66999142407
Biaya Tarif: Sebuah Cerita Pendek
Di sebuah kota kecil di Ohio, Mike memiliki pabrik manufaktur baja. Ketika Presiden Trump memperkenalkan tarif pada baja impor, Mike sangat gembira. "Akhirnya, kita akan memiliki lapangan permainan yang setara!" katanya kepada para pekerjanya.
Pada awalnya, bisnis berkembang pesat. Baja Amerika menjadi lebih mahal, tetapi karena pesaing asing harus membayar tarif, pelanggan beralih ke pemasok lokal seperti Mike. Dia merekrut lebih banyak pekerja dan memperluas pabriknya.
Namun, di seberang kota, Sarah memiliki pabrik suku cadang mobil yang mengandalkan baja impor. Harga yang lebih tinggi memaksanya untuk mengurangi biaya. Dia mem-PHK pekerja dan berjuang untuk menjaga bisnisnya tetap bertahan. Produsen mobil, yang menghadapi biaya yang meningkat, juga memperlambat produksi.

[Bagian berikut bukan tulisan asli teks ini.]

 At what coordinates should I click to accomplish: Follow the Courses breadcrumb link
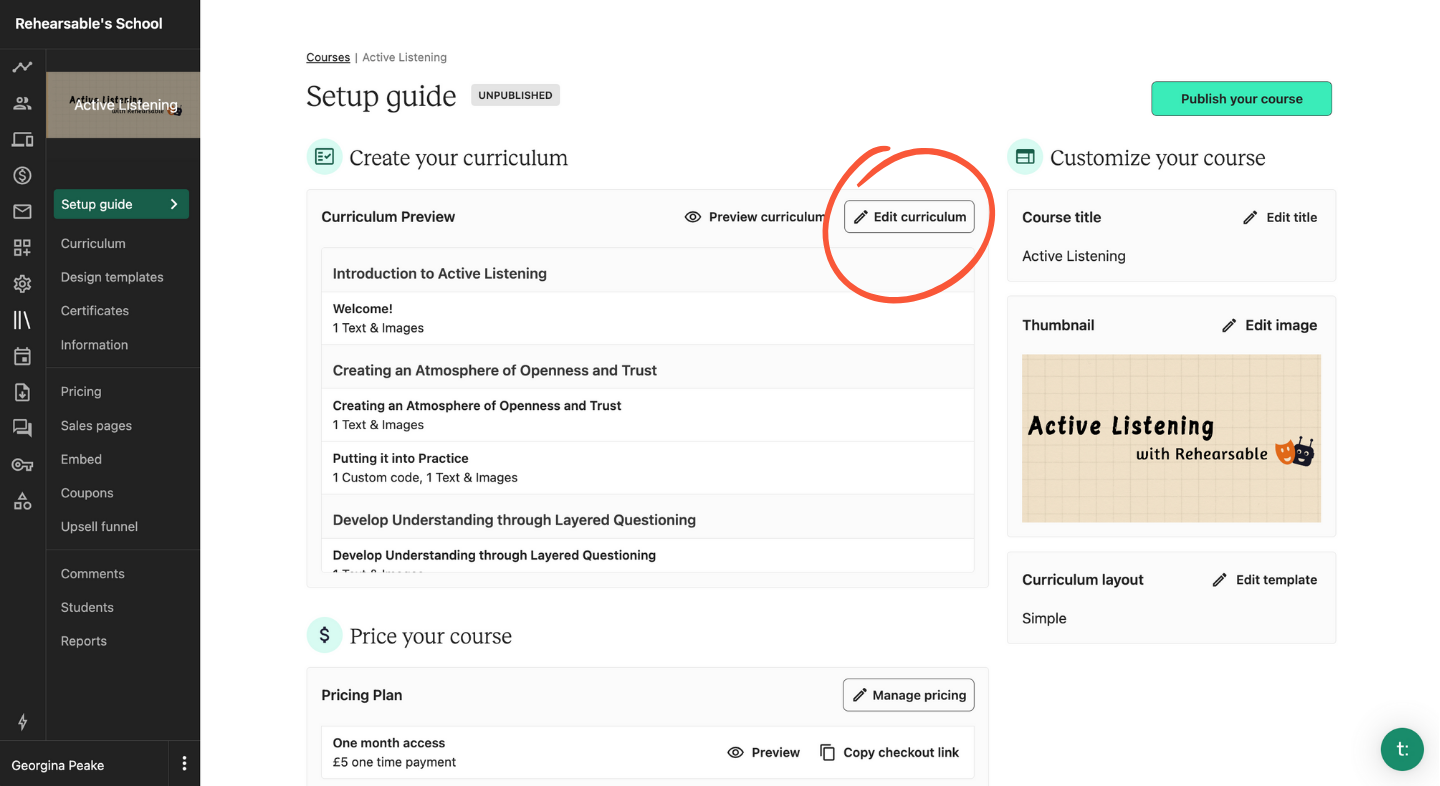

Segera, permintaan terhadap baja Mike menurun. Perusahaan-perusahaan yang dulunya membeli dari dia kini baik tutup atau memindahkan produksi ke luar negeri untuk menghindari tarif. Apa yang tampak seperti kemenangan pada awalnya berubah menjadi kerugian. Pengangguran meningkat, harga barang sehari-hari meningkat, dan bahkan petani menderita saat negara lain menerapkan tarif balasan pada produk-produk Amerika.
Pada akhirnya, Mike menyadari bahwa meskipun tarif telah melindungi industrinya untuk waktu yang singkat, mereka telah merugikan banyak orang lain. "Mungkin perdagangan bebas bukanlah musuh," pikirnya, sambil menyaksikan kota yang sedang berjuang.